• Recorded data
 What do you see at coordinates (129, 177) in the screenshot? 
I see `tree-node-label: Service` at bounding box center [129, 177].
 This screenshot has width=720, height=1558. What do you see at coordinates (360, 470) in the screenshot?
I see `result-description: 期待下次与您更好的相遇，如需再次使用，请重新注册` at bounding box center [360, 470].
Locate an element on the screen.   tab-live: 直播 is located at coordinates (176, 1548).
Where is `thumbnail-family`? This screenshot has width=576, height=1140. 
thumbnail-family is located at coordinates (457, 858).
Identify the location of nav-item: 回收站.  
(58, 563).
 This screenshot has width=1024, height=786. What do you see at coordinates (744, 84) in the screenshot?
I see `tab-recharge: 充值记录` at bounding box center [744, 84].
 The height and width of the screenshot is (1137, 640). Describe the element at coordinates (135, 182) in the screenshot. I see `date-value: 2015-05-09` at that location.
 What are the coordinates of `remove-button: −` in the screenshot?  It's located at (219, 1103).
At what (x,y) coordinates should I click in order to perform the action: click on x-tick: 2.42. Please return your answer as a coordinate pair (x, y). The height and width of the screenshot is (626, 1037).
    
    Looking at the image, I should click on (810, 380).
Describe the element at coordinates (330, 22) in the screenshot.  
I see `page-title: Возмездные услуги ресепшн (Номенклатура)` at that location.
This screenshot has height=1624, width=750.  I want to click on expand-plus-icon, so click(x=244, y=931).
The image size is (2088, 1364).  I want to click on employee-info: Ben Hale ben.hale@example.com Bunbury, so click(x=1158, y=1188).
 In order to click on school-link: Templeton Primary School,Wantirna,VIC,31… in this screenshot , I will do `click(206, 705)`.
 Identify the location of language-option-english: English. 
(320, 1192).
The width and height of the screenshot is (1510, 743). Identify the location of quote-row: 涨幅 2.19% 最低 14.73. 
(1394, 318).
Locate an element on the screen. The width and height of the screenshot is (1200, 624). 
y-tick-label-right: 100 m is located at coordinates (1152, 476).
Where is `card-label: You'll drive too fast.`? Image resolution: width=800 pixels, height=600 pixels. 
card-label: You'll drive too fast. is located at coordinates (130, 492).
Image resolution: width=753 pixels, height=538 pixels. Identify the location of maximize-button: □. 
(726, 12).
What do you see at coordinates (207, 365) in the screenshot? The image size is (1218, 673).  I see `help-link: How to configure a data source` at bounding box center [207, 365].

• Exercise
Retype every item above word for word, keeping each line as it appears.

• Exercise output
 What do you see at coordinates (129, 177) in the screenshot? 
I see `tree-node-label: Service` at bounding box center [129, 177].
 This screenshot has width=720, height=1558. What do you see at coordinates (360, 470) in the screenshot?
I see `result-description: 期待下次与您更好的相遇，如需再次使用，请重新注册` at bounding box center [360, 470].
Locate an element on the screen.   tab-live: 直播 is located at coordinates (176, 1548).
Where is `thumbnail-family`? This screenshot has width=576, height=1140. 
thumbnail-family is located at coordinates (457, 858).
Identify the location of nav-item: 回收站.  
(58, 563).
 This screenshot has width=1024, height=786. What do you see at coordinates (744, 84) in the screenshot?
I see `tab-recharge: 充值记录` at bounding box center [744, 84].
 The height and width of the screenshot is (1137, 640). Describe the element at coordinates (135, 182) in the screenshot. I see `date-value: 2015-05-09` at that location.
 What are the coordinates of `remove-button: −` in the screenshot?  It's located at (219, 1103).
At what (x,y) coordinates should I click in order to perform the action: click on x-tick: 2.42. Please return your answer as a coordinate pair (x, y). The height and width of the screenshot is (626, 1037).
    
    Looking at the image, I should click on (810, 380).
Describe the element at coordinates (330, 22) in the screenshot.  
I see `page-title: Возмездные услуги ресепшн (Номенклатура)` at that location.
This screenshot has height=1624, width=750.  I want to click on expand-plus-icon, so click(x=244, y=931).
The image size is (2088, 1364).  I want to click on employee-info: Ben Hale ben.hale@example.com Bunbury, so click(x=1158, y=1188).
 In order to click on school-link: Templeton Primary School,Wantirna,VIC,31… in this screenshot , I will do `click(206, 705)`.
 Identify the location of language-option-english: English. 
(320, 1192).
The width and height of the screenshot is (1510, 743). Identify the location of quote-row: 涨幅 2.19% 最低 14.73. 
(1394, 318).
Locate an element on the screen. The width and height of the screenshot is (1200, 624). 
y-tick-label-right: 100 m is located at coordinates (1152, 476).
Where is `card-label: You'll drive too fast.`? Image resolution: width=800 pixels, height=600 pixels. 
card-label: You'll drive too fast. is located at coordinates (130, 492).
Image resolution: width=753 pixels, height=538 pixels. Identify the location of maximize-button: □. 
(726, 12).
What do you see at coordinates (207, 365) in the screenshot? The image size is (1218, 673).  I see `help-link: How to configure a data source` at bounding box center [207, 365].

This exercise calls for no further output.